Even still, I couldn’t take my eyes off him. I’d barely gotten a glimpse of him five years ago, when he’d been there with his brother, holding me captive in a blacked-out room. All I really remembered from those days was his green eyes amongst all the darkness.

But he’d changed from the teenager I’d known best. Approaching thirty, he’d lost the slimmed-out appearance he’d once had, and gangly limbs had been replaced by muscled biceps and strong thighs.

The laborer’s workpants and the shirt reading AP Concrete and Earthmoving probably explained the new physique. His skin was deeply tanned and even from here, I could see the dirt beneath his nails. He could have stepped right off a jobsite.

Eddie drew me under his arm and kissed the top of my head. “How about we go inside? I had Zane stop and get some groceries. Maybe my sweetheart here could whip us up a nice lunch. What do you think, Peach?”

I wanted to cringe away from his touch and tell him he and his brother could shove their meals up their asses. I wanted to scream at him and remind him that while he’d been eating three square meals a day at the hospital, his son and I had been slowly starving.

The very thought of making Eddie and Zane a meal had bile rising in my throat and venom sitting on my tongue, ready to spit.

Eddie’s fingernails dug into the fleshy part of my upper arm.

A reminder he was in control here. And I had no say in the matter.

I was so sick of having no voice.

But just like he always did, when my thoughts of rebellion got too loud, Eddie reached for Otis.
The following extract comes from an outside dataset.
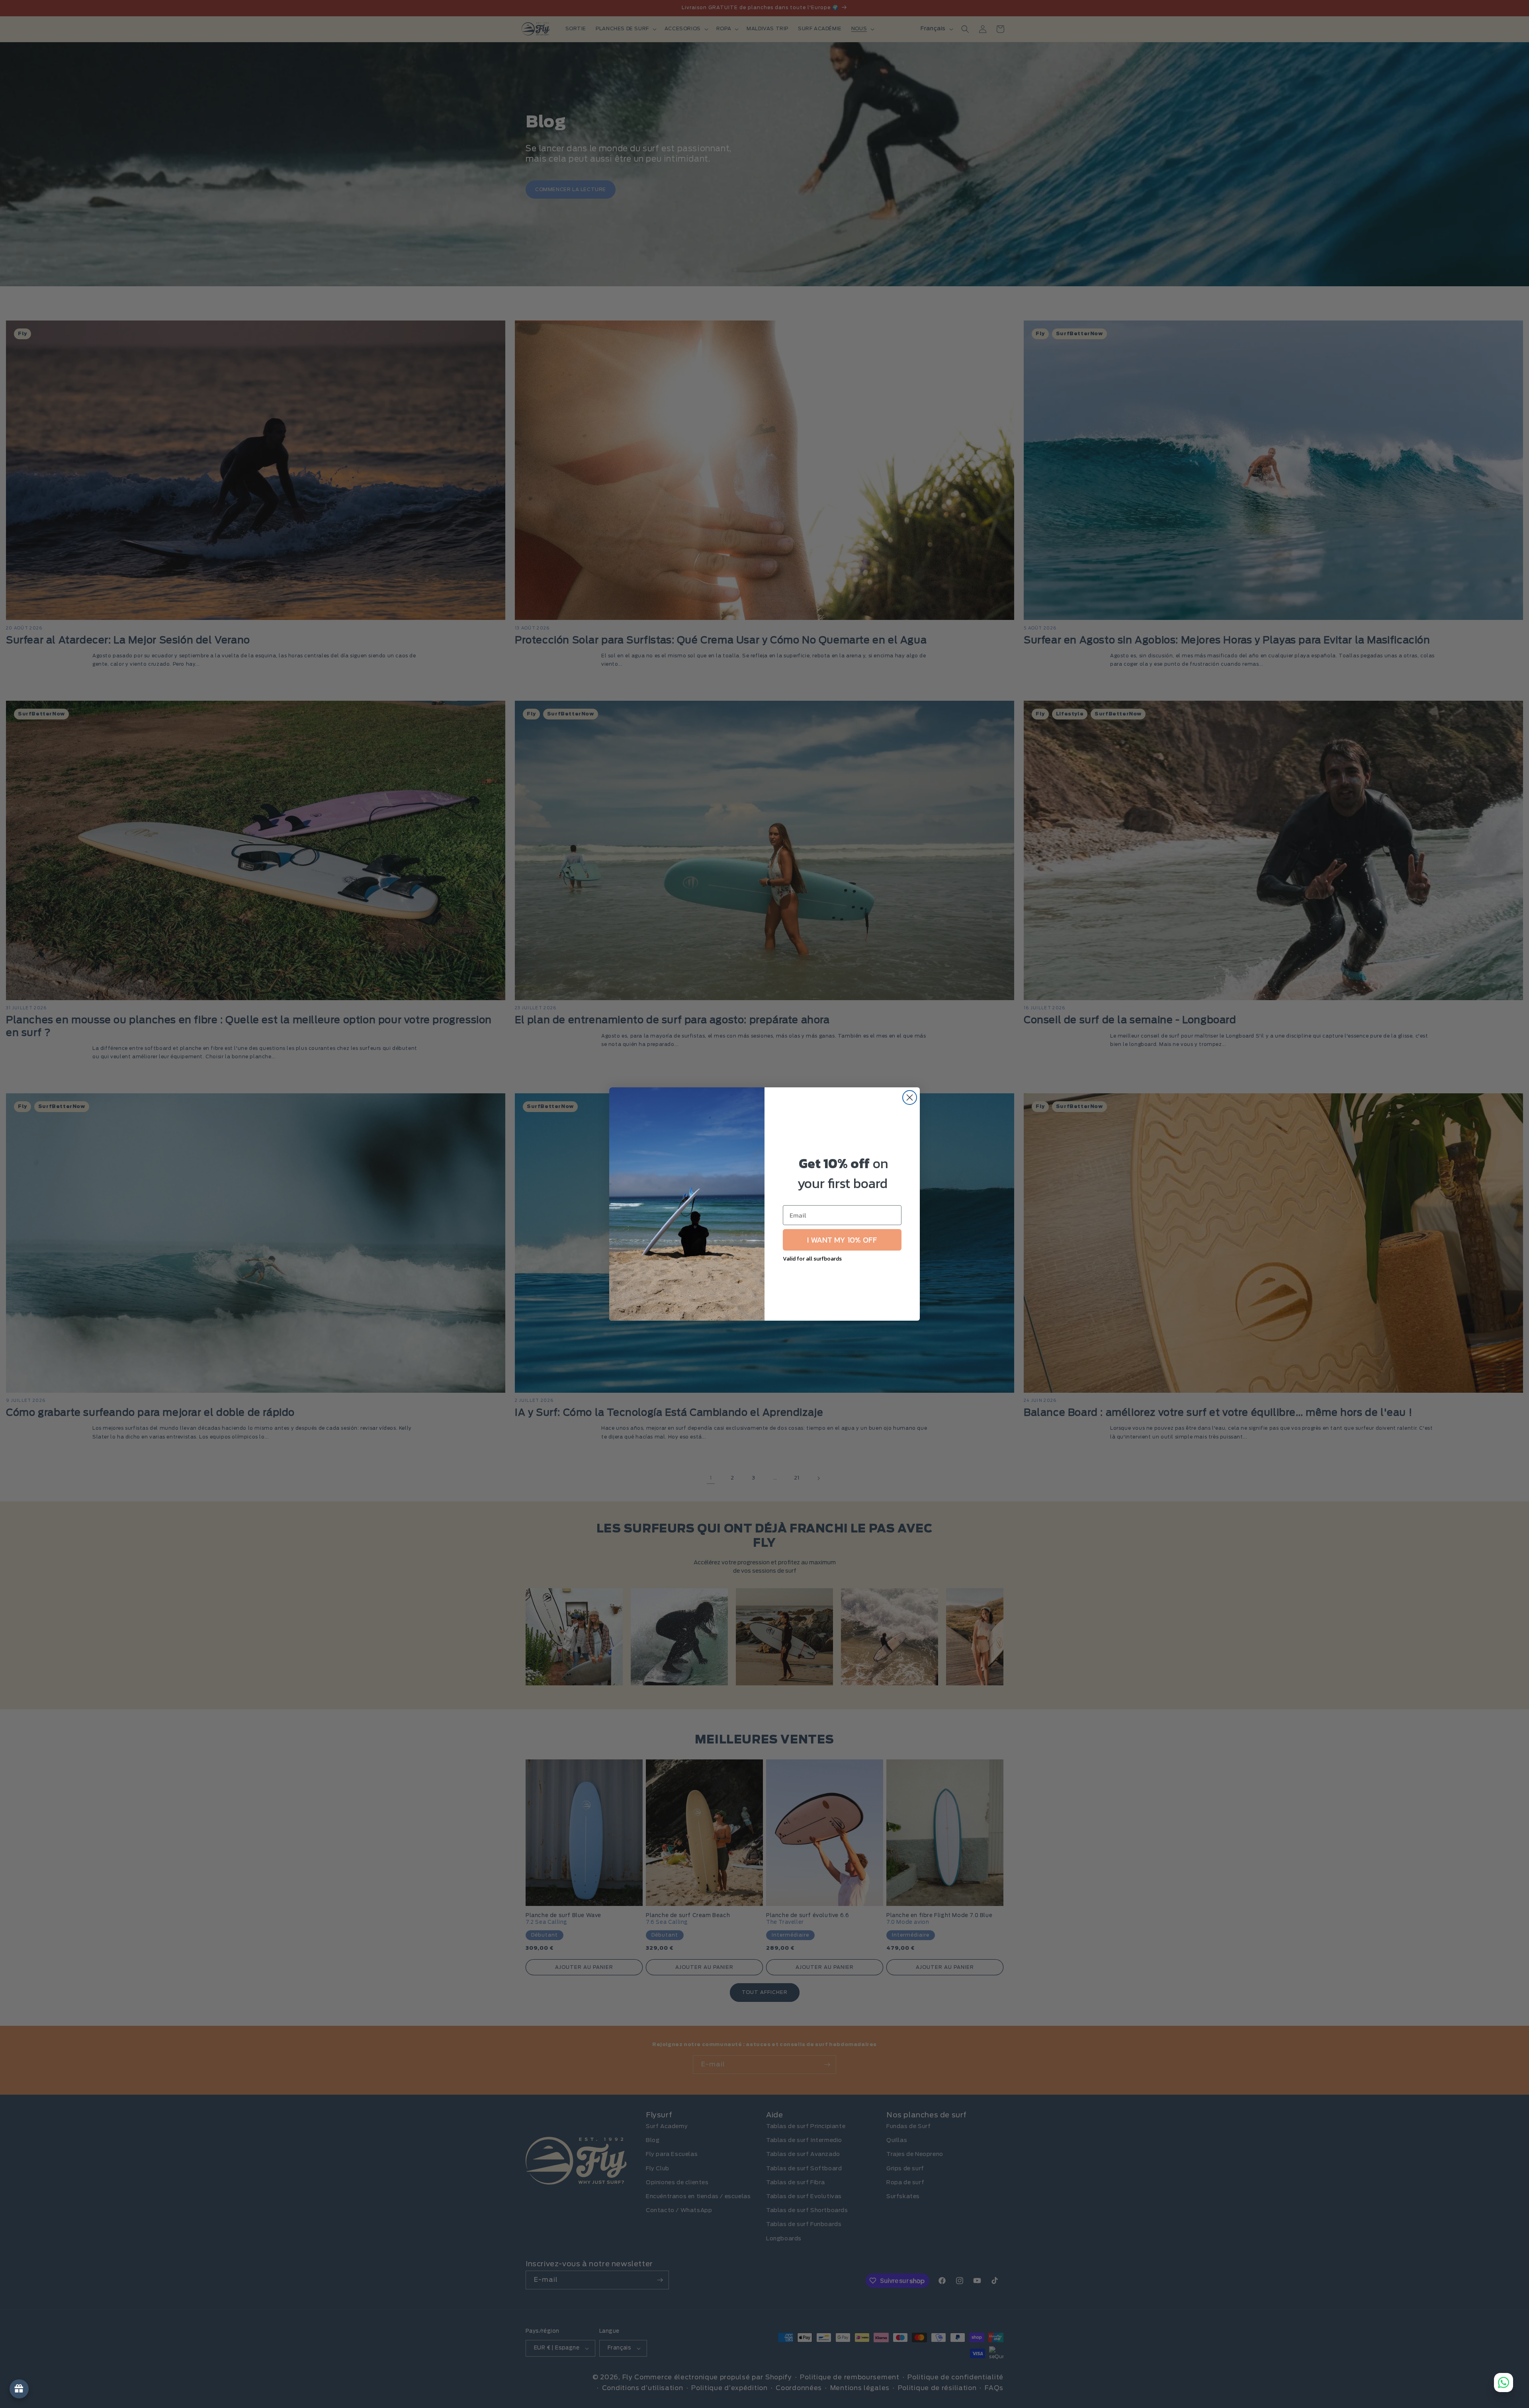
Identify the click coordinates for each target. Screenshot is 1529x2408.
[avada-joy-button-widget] (19, 2388)
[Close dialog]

And that was enough to get me to instantly blurt out, “Of course. I’ll make us all something right away. Just let me get the groceries. Are they in the back of the truck?”

Eddie snorted. “Where else would they be?”

I gritted my teeth and moved to the truck bed, dropping the tailgate and peering beneath the expensive hard-top cover for the bags of groceries. I closed my eyes for the briefest ofmoments, knowing I needed to get myself under control. It was dangerous not to. I wrapped my fingers around the plastic bag handle, forcing out the ideas of wrapping one over Eddie’s head and suffocating him with it.

Zane came to my side. “Let me help.”

I froze at how close he was.

Knew I’d pay for it later if Eddie saw. “I don’t need your help.”

Zane paused, not looking at me.

It gave me a moment to breathe him in. And though he smelled about as good as I did, there was something familiar about his scent that my body remembered. Something that reminded me of the kindhearted teenager who’d sat with me when his brother was being a drunk, obnoxious fool at a party instead of paying attention to his girlfriend. Something that reminded me Zane hadn’t always been just like Eddie.

“I want to help,” he said quietly.

I glanced at him sharply, our gazes connecting. For a tiny second I thought there might have been a hidden meaning in his words.

But fear swallowed up any notion of that idea in an instant.

Zane had already shown me who he was once.

I’d trusted him, and it had blown up in my face.

I wouldn’t make that mistake twice.

I gathered all the bags and lifted them from the truck. Despite the weight cutting into my palms, and my shaking, wasted biceps, I moved past him without turning back.

The same way he’d done to me, leaving me at the bottom of a stairwell for dead.

5

ZANE

Fawn walked away into the house, her little son following her quickly. She let him take a bag to help her, and I pressed my lips together, watching them.